O monstro capitalista devora a humanidade
Prabhat Patnaik [*]
No Panfleto Junius, escrito na prisão em 1915, Rosa Luxemburgo afirmou que a escolha da humanidade era entre a barbárie e o socialismo. A opinião liberal contestou esta afirmação, argumentando que a barbárie que marcou as duas guerras mundiais e o período entre elas não estava relacionada com o capitalismo; de fato, a tendência liberal que surge sob o capitalismo, afirmava, lutou contra a barbárie desse período. O capitalismo, afirma, tem-se caracterizado pela ascensão dos valores humanos a um nível sem precedentes, como o demonstraram os anos do pós-guerra.

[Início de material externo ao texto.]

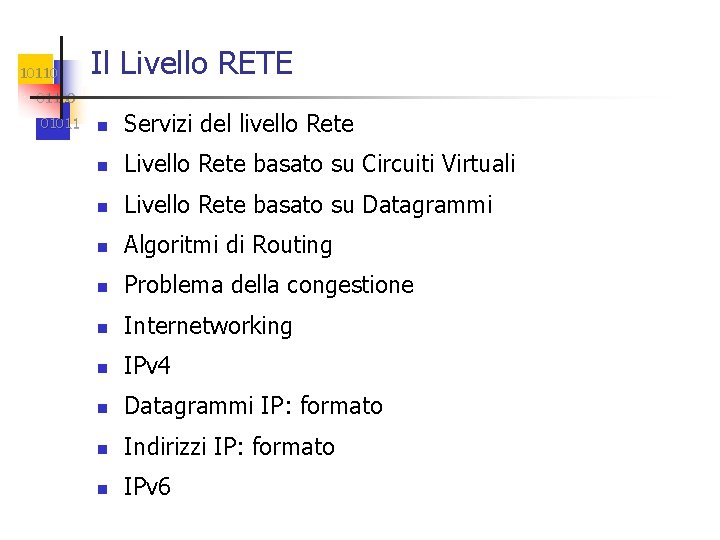Click the Livello Rete basato su Circuiti Virtuali item
Image resolution: width=720 pixels, height=540 pixels.
pos(320,164)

No entanto, falar de valores humanos em ascensão sob o capitalismo é ignorar completamente o fenómeno do imperialismo. São bem conhecidos os casos de fome na Índia sob o domínio britânico: este domínio começou com uma fome em Bengala, em 1770, que matou dez milhões de pessoas, um terço da população da província, devido à rapacidade das suas exigências em matéria de receitas; no final deste domínio, houve ainda outra fome em Bengala, em 1943, devido à política de financiamento da guerra, absolutamente cruel, seguida pelo governo, que voltou a matar pelo menos três milhões de pessoas. O domínio alemão na (atual) Namíbia introduziu campos da morte que exterminaram uma grande parte da população tribal e constituíram os “modelos” dos campos de concentração e de extermínio de Hitler na década de 1930.